Etes-vous de l’avis de ceux qui pensent que les opérateurs économiques burkinabé ne veulent pas investir dans le cinéma ? Sur un près de 50 demandes de financement pour un film ou pour une activité culturelle, vous courez le risque de sortir bredouille.

Idrissa OUEDRAOGO, le Maestro

Je crois qu’il faut pousser plus loin la réflexion. Pour quel intérêt un opérateur économique va –t-il mettre de l’argent dans un domaine d’activité qui ne rapporte pas ? Par contre, ça peut bien fonctionné si l’Etat créée un système de défiscalisation plafonné, des plans d’allègement fiscal à l’endroit des entrepreneurs ou des hommes d’affaires. Quand c’est fait comme ça, les opérateurs vont contribuer. Les solutions sont là. Il faut seulement réfléchir et les exploiter. C’est tout ! Tout le monde sait qu’au Burkina, on vit d’impôt et de taxes. Vous comprenez ? Quel intérêt avez-vous à puiser dans votre marge bénéficiaire pour financer un film si vous n’avez pas été défiscalisés. Il faut éviter de mettre la charrue avant les bœufs. Il faut qu’on soit conscient que notre métier n’est pas le seul métier et qu’il nous appartienne de faire des propositions au gouvernement.

A cannes, les critères de sélection sont très rigoureux..
C’est pourquoi, je pense que seule une organisation des cinéastes en association forte pourrait être le salut pour l’Afrique. Il en est de même de nos rapports avec le reste du monde. Il faut une fédération panafricaine des cinéastes très forte dont le siège pourrait être à Addis Abeba auprès de l’Union Africaine. Ce sont des postes politiques et des dames comme Madame Alimata Salembéré peut bien assurer cette fonction.

Mr Ouédraogo, il y a belles lurettes que nos films ne sont plus en compétition au Festival de Cannes. Pourquoi ? Est-ce parce que les films africains ne sont plus compétitifs ?

Le niveau des films est de plus en plus bas. C’est grave ! Vous remarquerez que Sembène Ousmane est mort sans pouvoir tourner Samory. Souleymane CISSE, Gaston Kaboré ou moi-même ne produisons plus ! Il faut que nos moyens de production soient en adéquation avec nos expériences et nos rêves pour continuer de faire les films. Alors si nous ne sommes plus à Cannes, soit le niveau de nos films est bas ou alors les jeunes ne font que reprendre ce que nous avons déjà fait et ça n’intéresse plus personne. Pour ma part, le fait de ne plus être dans les manifestations internationales est une mauvaise chose pour l’Afrique.

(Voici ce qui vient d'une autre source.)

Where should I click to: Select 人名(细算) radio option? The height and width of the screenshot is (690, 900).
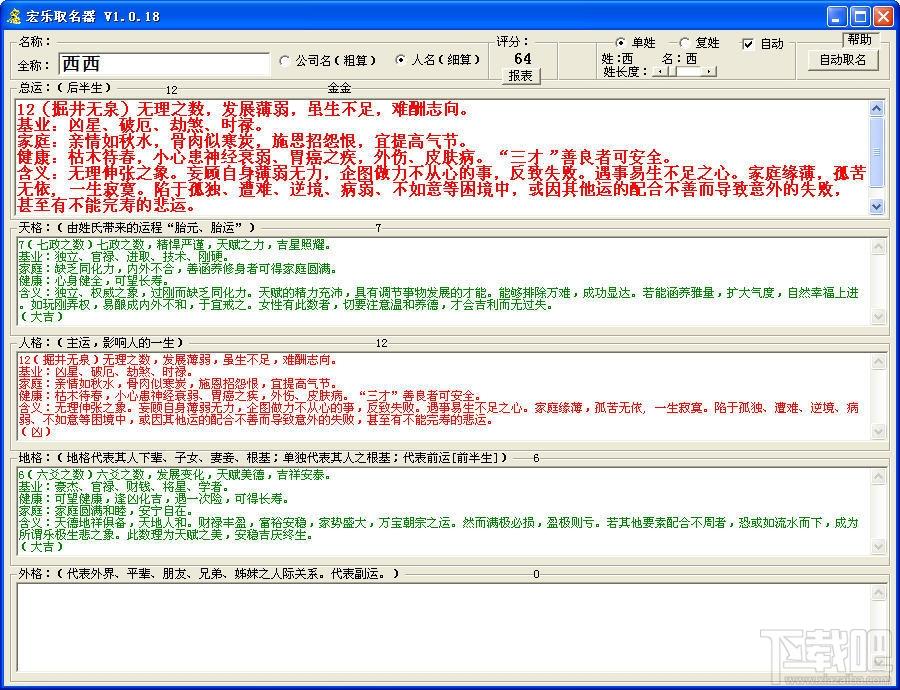click(x=437, y=60)
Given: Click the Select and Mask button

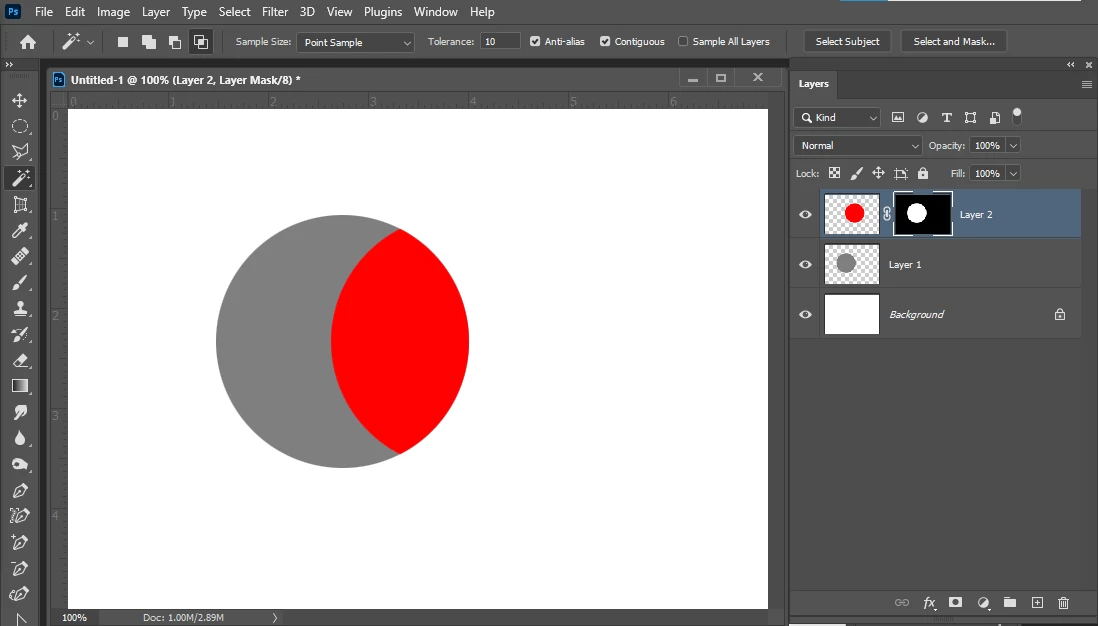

Mais faites quelque chose ! On ne restera pas les bras croisés. Que faire pour relancer le cinéma africain ?

Moi j’ai été deux fois en compétition officielle. De ce point de vue, j’ai donné ma part de contribution. Il appartient aux autres de voir comment il faut y aller s’ils y tiennent. A cannes, les critères de sélection sont très rigoureux..

Quel message à l’endroit des jeunes qui voient déjà en vous un modèle ?
Je ne suis pas un messie ! Je suis un homme normal qui vit les mêmes angoisses et les mêmes appréhensions que le reste de la population burkinabé et africaine. Savoir garder la tête sur les épaules n’est pas facile. Nous sommes dans un domaine où on peut devenir star si l’on travaille bien. Mais ce n’est pas parce qu’on a des rêves qu’on est au-dessus des autres. Il faut surtout savoir que dans toute activité, la simplicité, la modestie et le travail sont porteurs de réussite.